All we need is a the economic wizard talking about how stagnant wages are and have been over the past 20 years and suddenly it isn't such a surprise to see the gap hasn't narrowed as much.

Wages are down this article is flawed at best.  Women have made strides unfortunately it is also occurring while this countries economy is in the toilet.  Men still have the lions share of work experience period. 

You cannot regulate a economy to your liking when it is producing nothing more than more consumers

Nov 18, 2013 5:09PM

I think the 'x causes y' of this article is misinterpreted.  it makes more sense to say that if men make more money they have more kids or can support more kids, and if woman make more money they have less kids....


I come from a large family (10 kids).  I have 4 kids now and would like more, but know that my current salary would prevent me from having more kids.  If I earned more I would have more kids.


For woman I think it is probably the same situation but reversed.  If you have kids most woman can't support jobs that would earn them a lot of money due to time constraints at home and at work.  There probably are mothers with kids who have great jobs that make a lot of money but my opinion probably stands in most cases.  If in the family dynamic the man is the caretaker for the kids and works he probably would only be able to find a job that he could balance his time at work and at home and those jobs just don't pay a lot of money on average.


In my experience if you want to earn more money then usually the job requires more of your time and effort, families can get in the way of that.  Its always been a trade off for the main bread winner in the home.  Work more and earn more but less family/family time or more family/family time and work less and earn less.

Nov 18, 2013 4:43PM

Employers react to women and men differently.  When a woman wants a promotion, they are typically going to try to work hard and hopefully, their work will get noticed.  When a man wants a promotion, they ask for it.

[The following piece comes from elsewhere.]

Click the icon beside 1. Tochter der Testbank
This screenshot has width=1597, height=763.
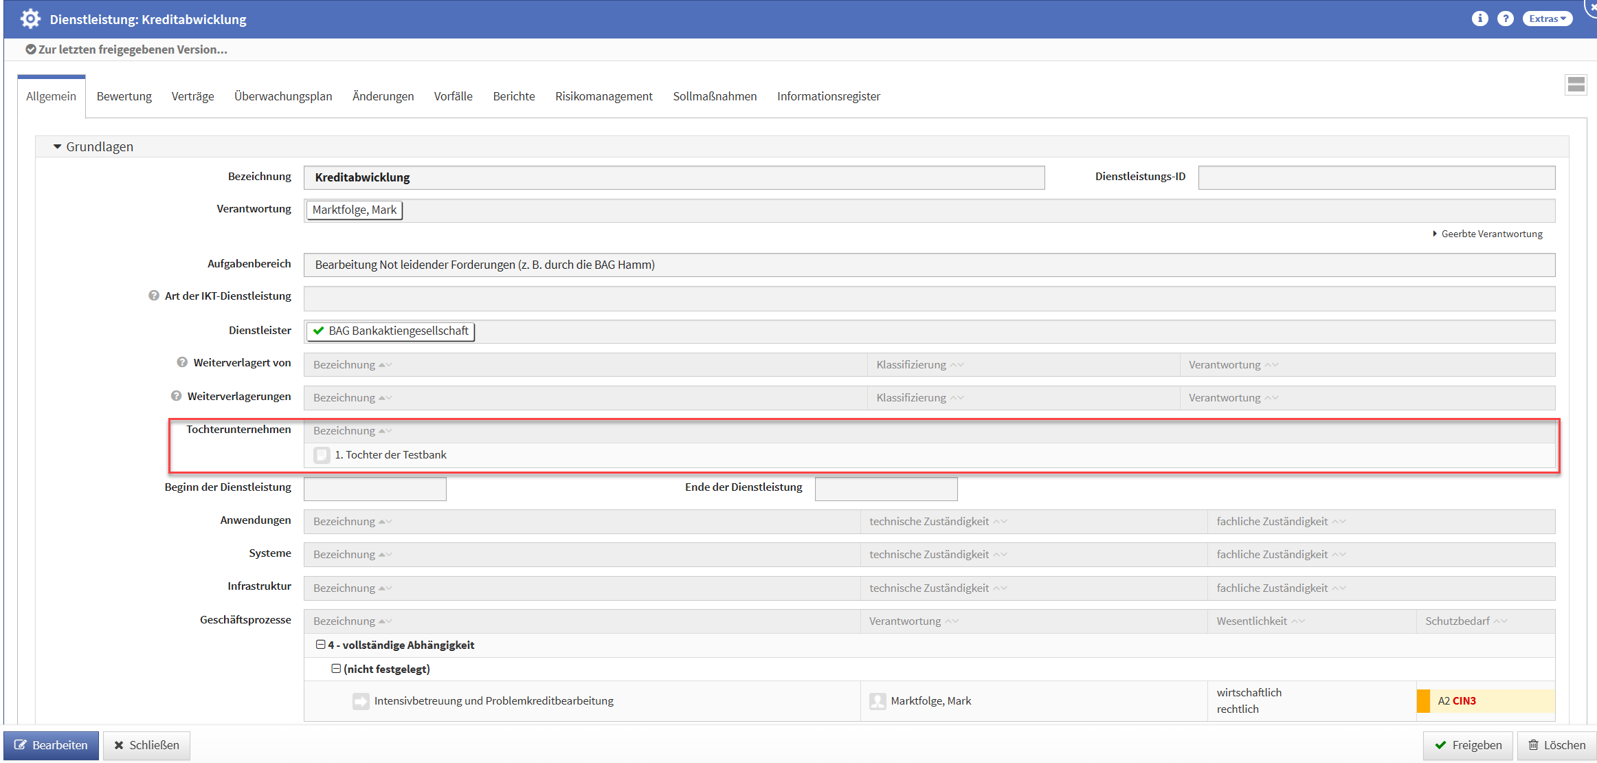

If you have 2 workers who do the exact same work, in the exact same manner, with the same results, and only 1 asks for a promotion, you are probably going to give it to that person.  I'm not saying that men do a better job than women and I'm not saying that all women never speak up about raises/promotions.  I'm just saying that the typical communication method for most women is more passive and more direct for men.


Employers need to recognize when a woman is derserving of a raise or promotion, and women just need to speak up.


Because of the difference in communication methods, women get passed over for higher salaries, and thus, you have these studies painting a picture of the 1950's where women are still only ever able to become secretaries at the very best.  Granted some companies are like that, but from what I can tell, even in East Texas, most of the companies don't care what gender you are.